_RECORDED INFORMATION:_
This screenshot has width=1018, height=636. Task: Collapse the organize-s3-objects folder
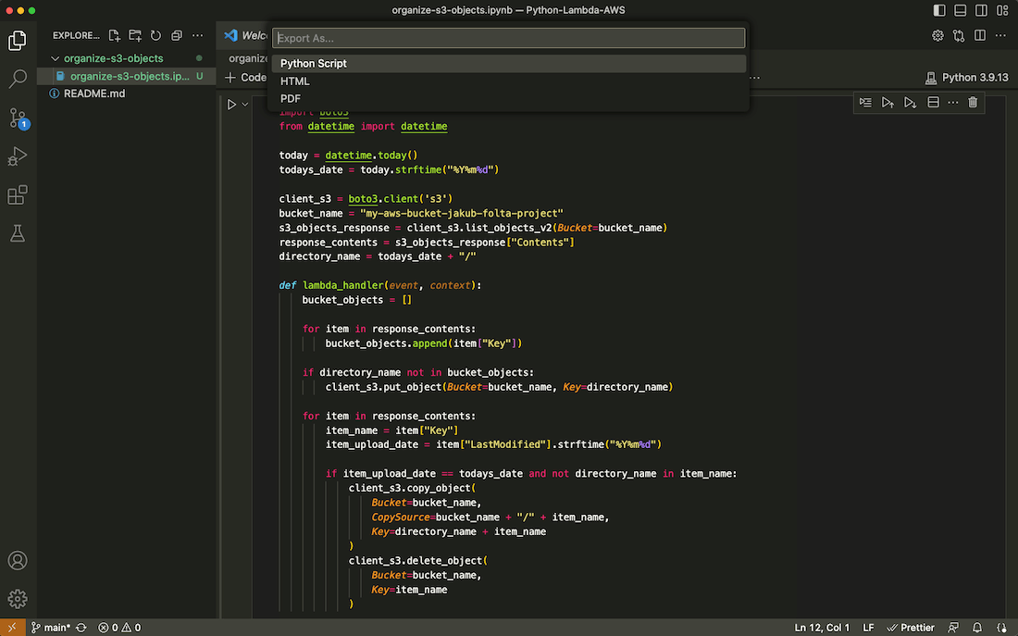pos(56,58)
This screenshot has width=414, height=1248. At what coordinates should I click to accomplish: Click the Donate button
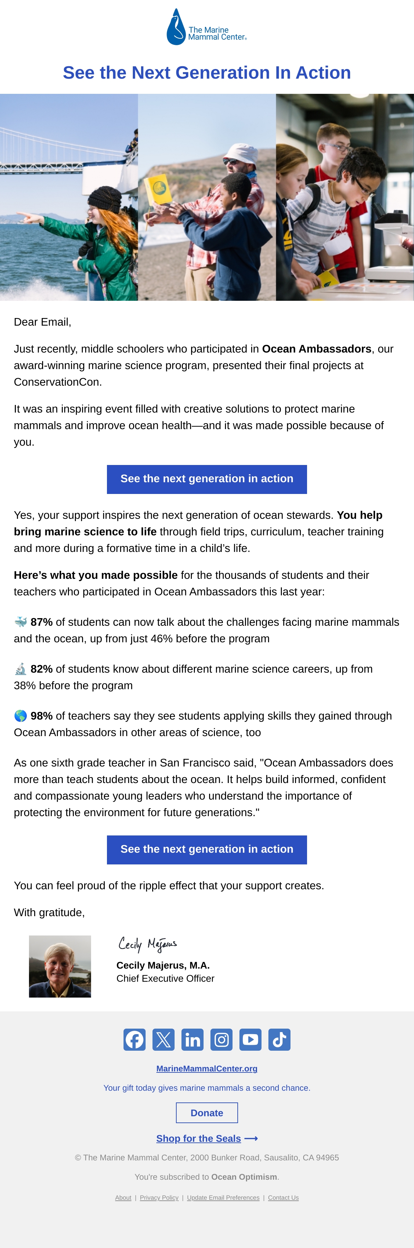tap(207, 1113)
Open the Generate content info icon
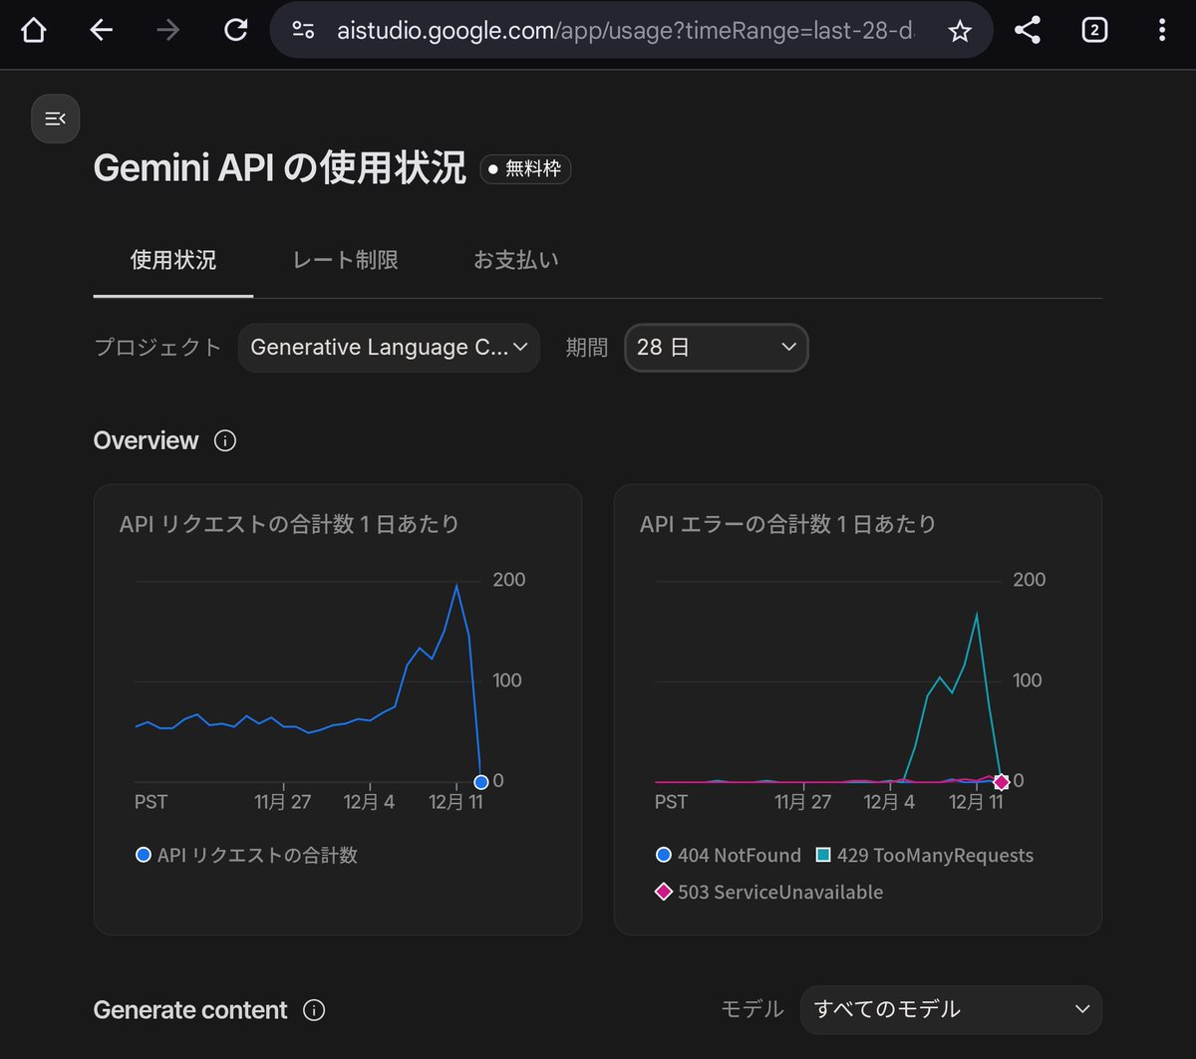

--

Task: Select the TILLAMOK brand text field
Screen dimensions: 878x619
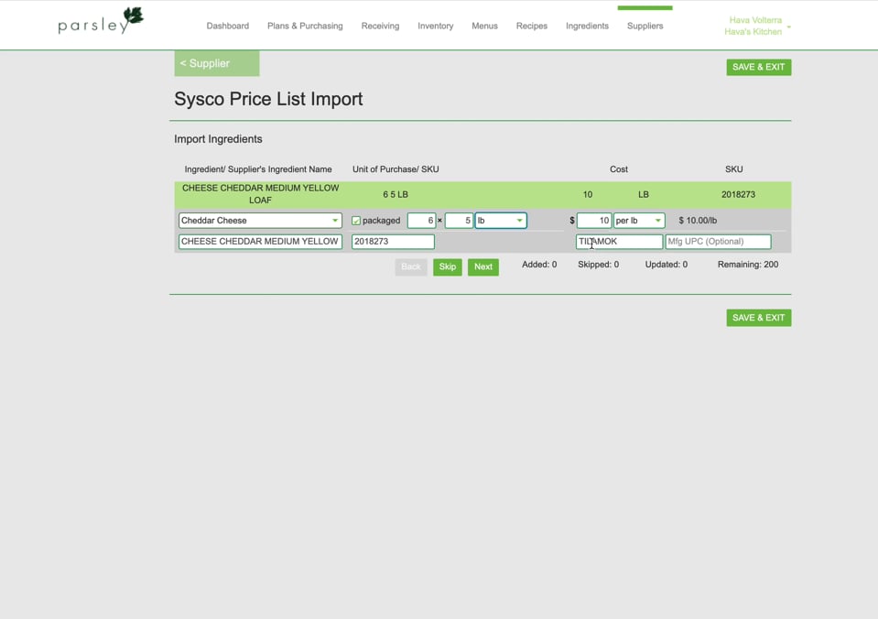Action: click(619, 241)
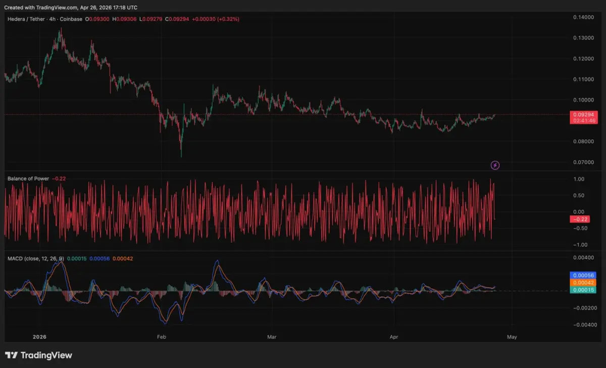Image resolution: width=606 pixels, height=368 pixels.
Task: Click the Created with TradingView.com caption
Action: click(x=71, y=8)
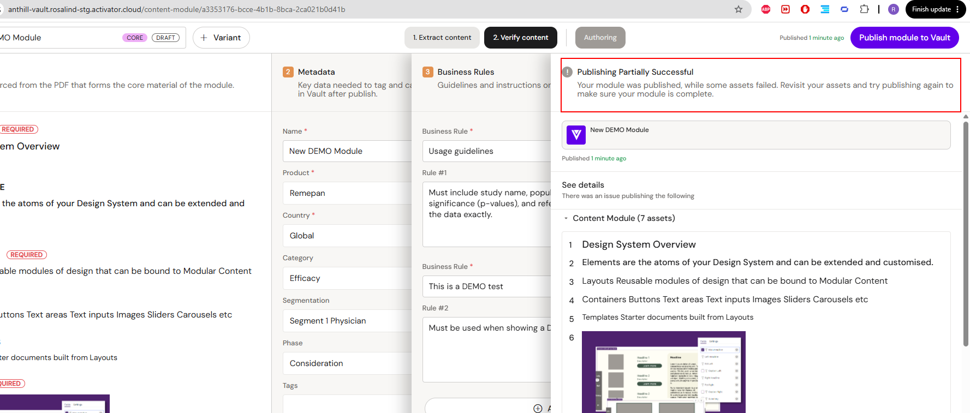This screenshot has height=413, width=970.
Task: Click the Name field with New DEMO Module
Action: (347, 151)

==

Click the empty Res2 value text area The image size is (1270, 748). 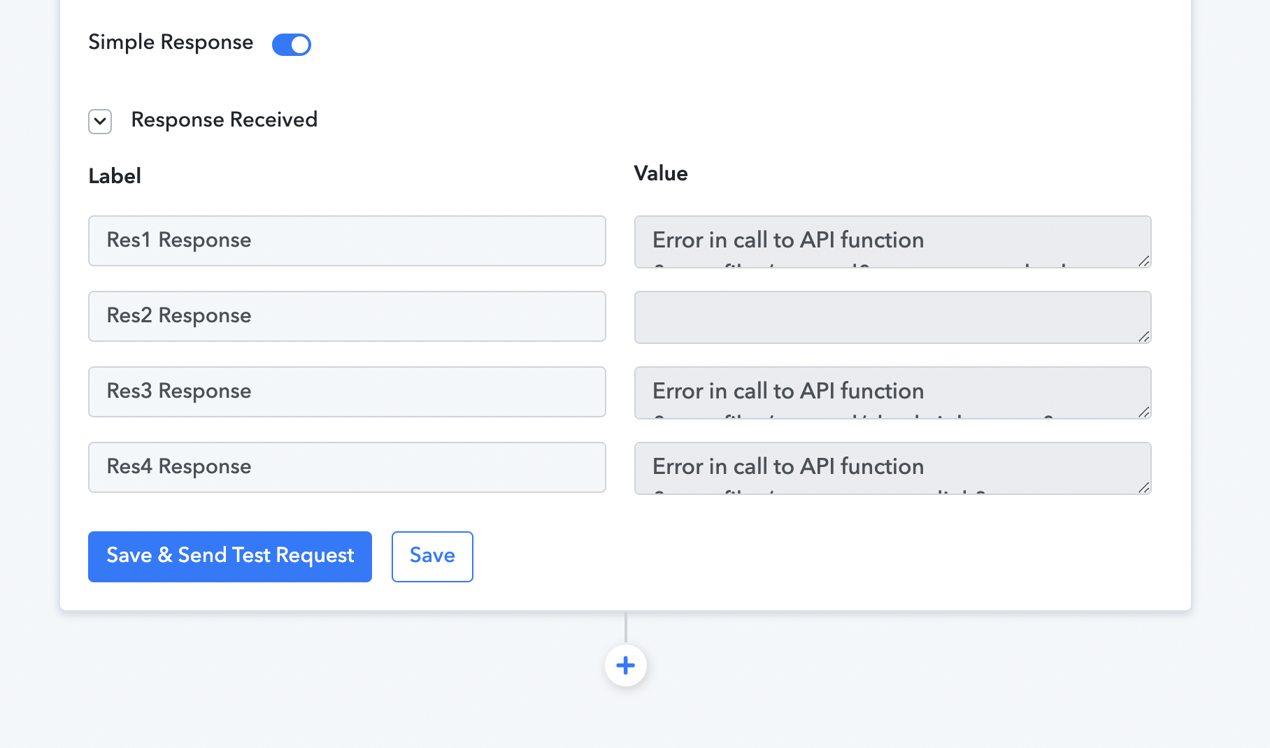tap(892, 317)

_INSTRUCTIONS FOR THE TASK:_ The reply should hold exactly the lines above, starting at the line with "This screenshot has width=1018, height=636." and ending at the line with "Open the Generate content info icon", and no pictures.

_SOLUTION:_
This screenshot has width=1018, height=636. Task: Collapse the organize-s3-objects folder
pos(56,58)
This screenshot has width=414, height=1248. At what coordinates should I click to accomplish: Click the Donate button
tap(207, 1113)
Open the Generate content info icon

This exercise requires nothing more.